(Work to do) Write out the lines of the records, starting with the line that contains "Given: Open Vorgabe-Ausgabe" and continuing through the end of the records. Include both ends and leave the pictures out.

(Interface element records)
_____
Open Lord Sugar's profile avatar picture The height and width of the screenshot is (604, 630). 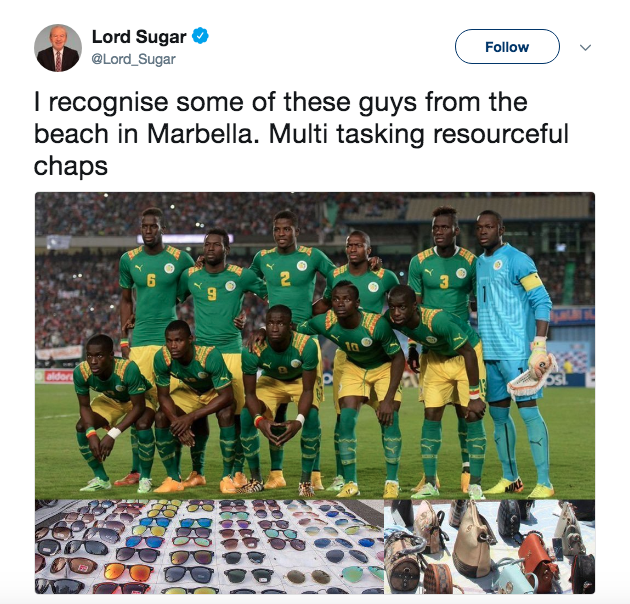pyautogui.click(x=58, y=48)
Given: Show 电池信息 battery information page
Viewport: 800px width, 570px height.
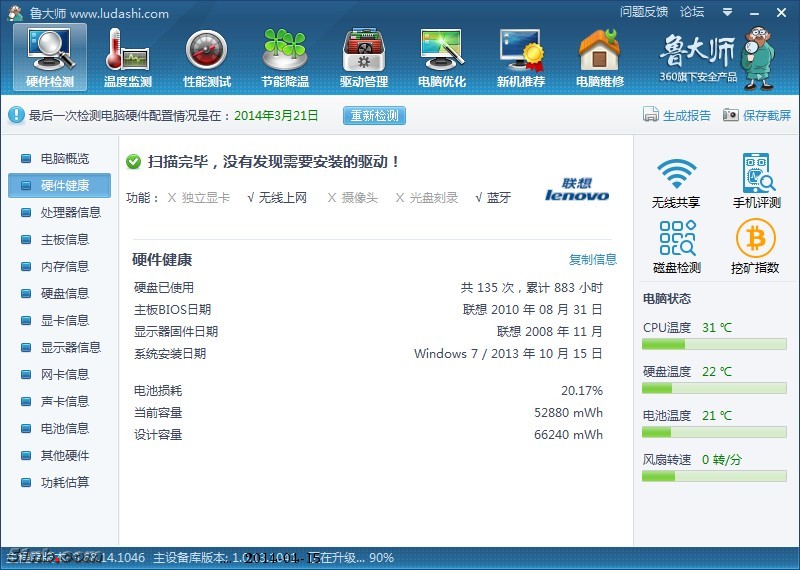Looking at the screenshot, I should click(64, 429).

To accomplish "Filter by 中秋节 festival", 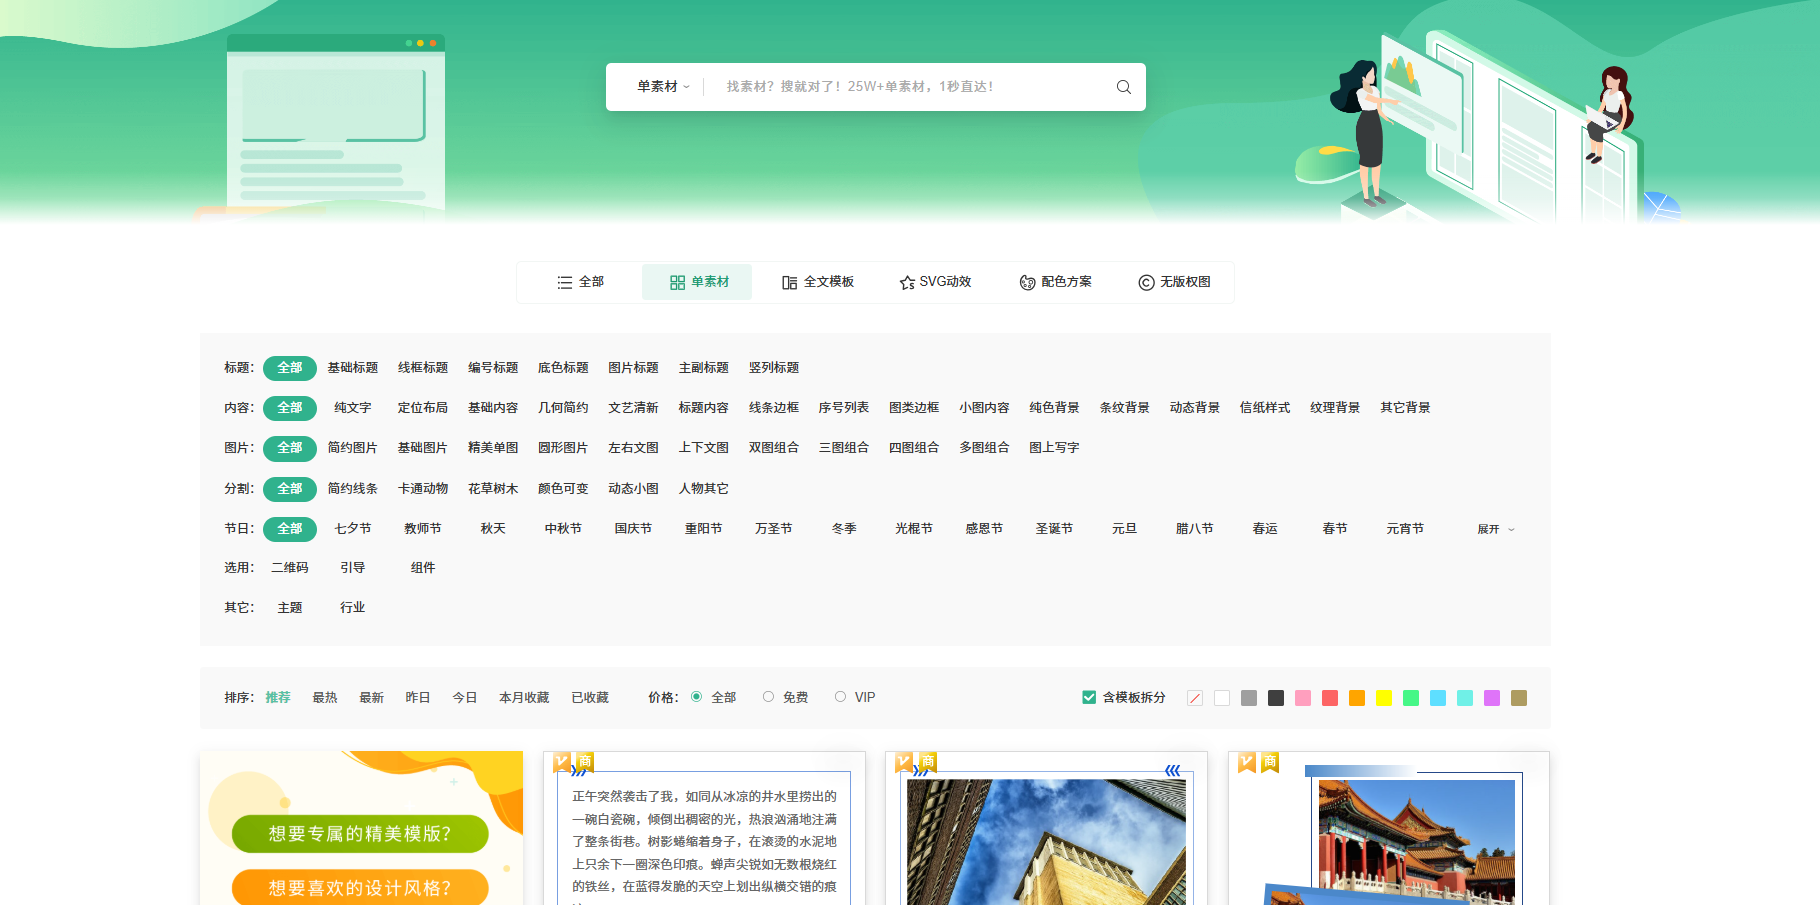I will [x=562, y=528].
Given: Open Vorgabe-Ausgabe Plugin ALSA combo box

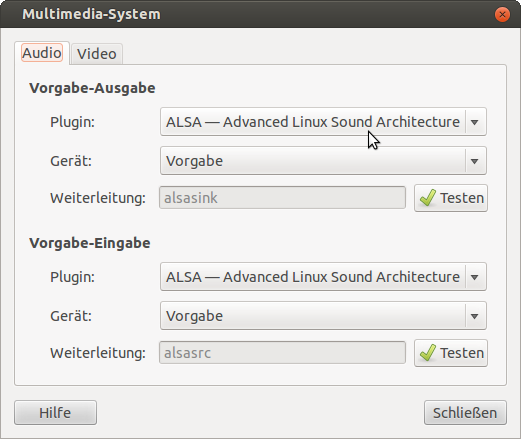Looking at the screenshot, I should (x=323, y=122).
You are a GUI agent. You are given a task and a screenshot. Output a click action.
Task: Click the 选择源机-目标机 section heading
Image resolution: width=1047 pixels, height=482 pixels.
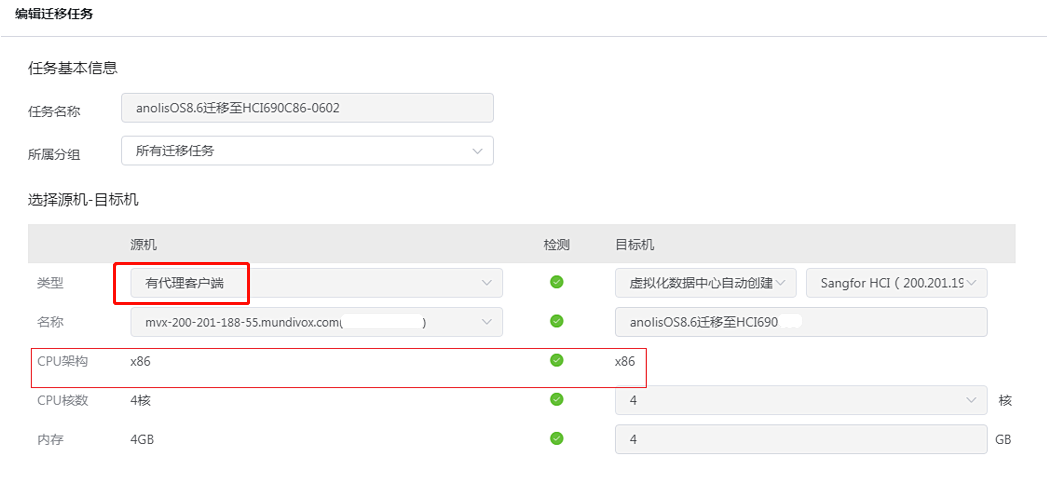coord(82,200)
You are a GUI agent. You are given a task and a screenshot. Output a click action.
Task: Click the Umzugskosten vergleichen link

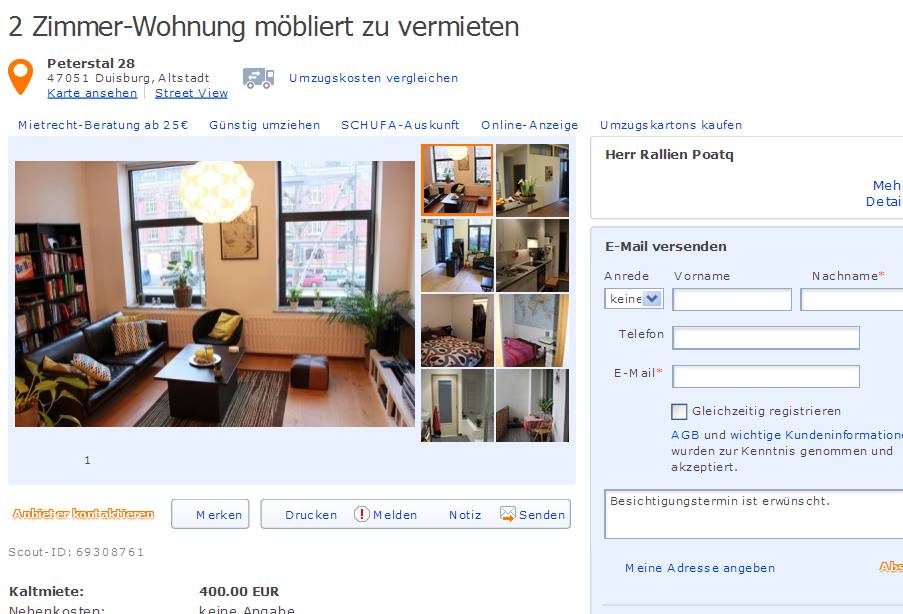point(374,78)
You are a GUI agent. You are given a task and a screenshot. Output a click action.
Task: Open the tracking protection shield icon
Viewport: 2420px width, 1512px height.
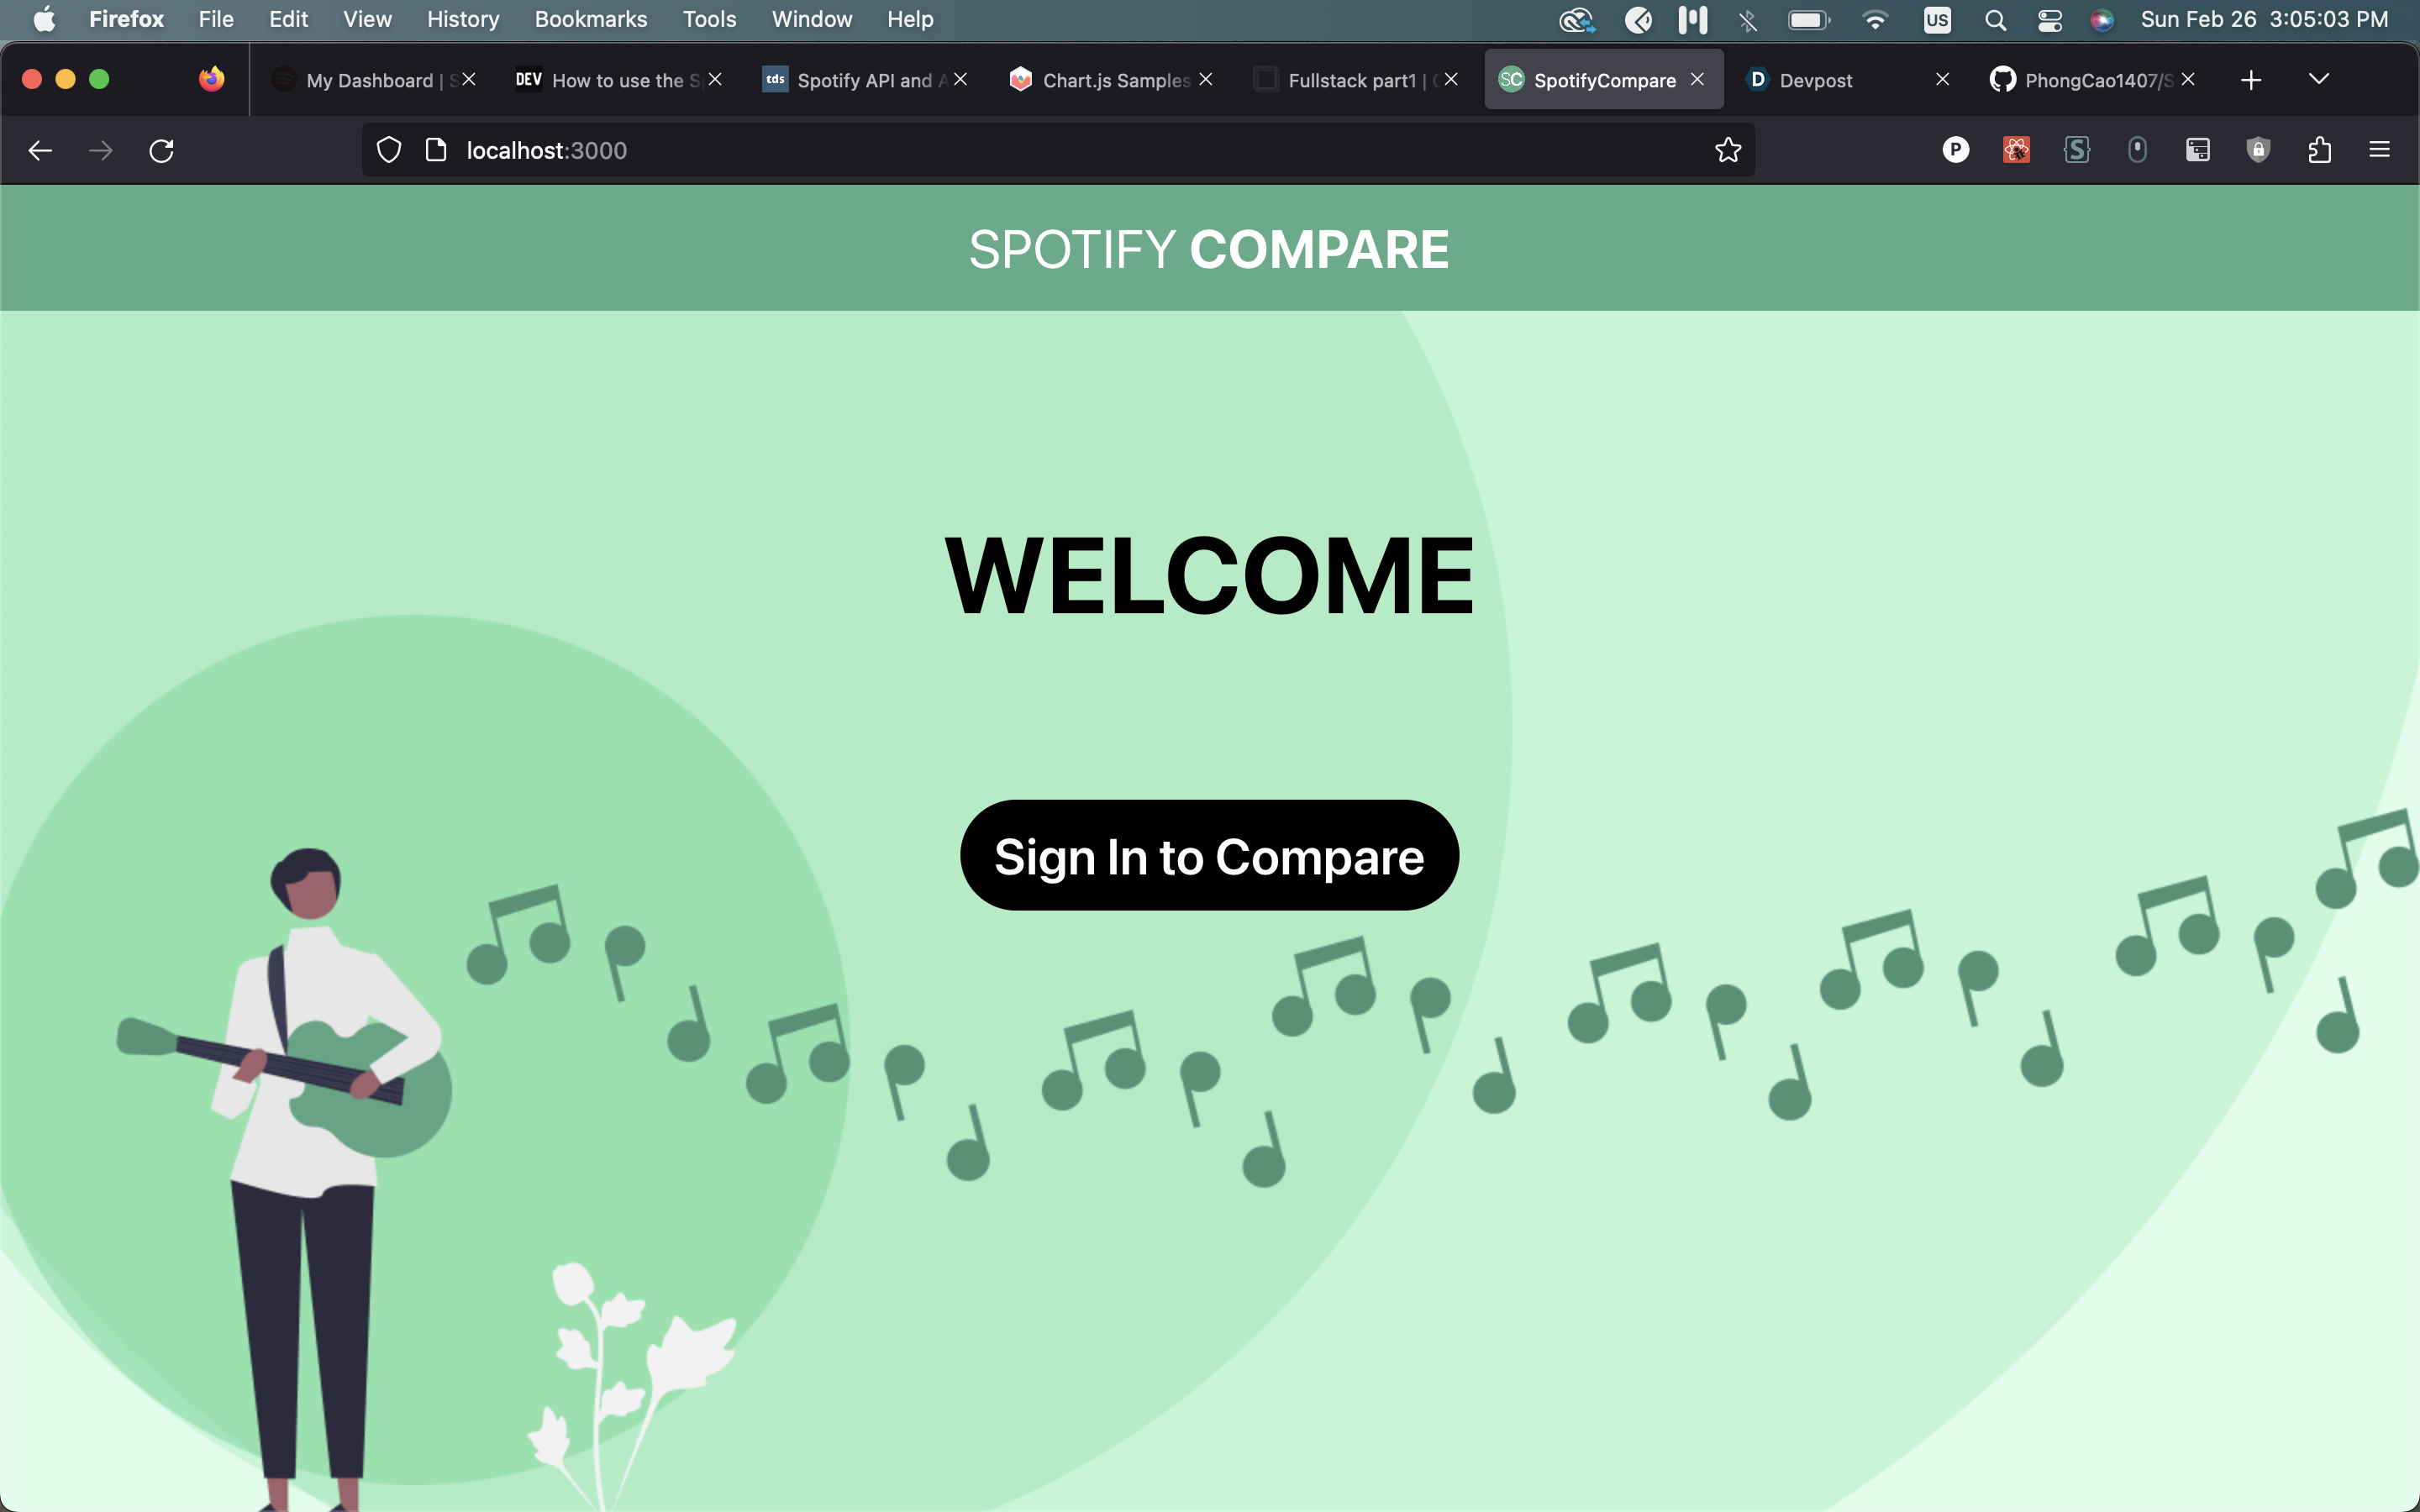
_____
(Reply)
Given: Open Vorgabe-Ausgabe Plugin ALSA combo box

Looking at the screenshot, I should (x=323, y=122).
You are a GUI agent. You are given a task and a screenshot. Output a click action.
Task: Click the 选择源机-目标机 section heading
Image resolution: width=1047 pixels, height=482 pixels.
coord(82,200)
You are a GUI agent. You are given a task and a screenshot. Output a click action.
Task: Click the Umzugskosten vergleichen link

point(374,78)
You are a GUI agent. You are given a task and a screenshot. Output a click action.
Task: Open the tracking protection shield icon
Viewport: 2420px width, 1512px height.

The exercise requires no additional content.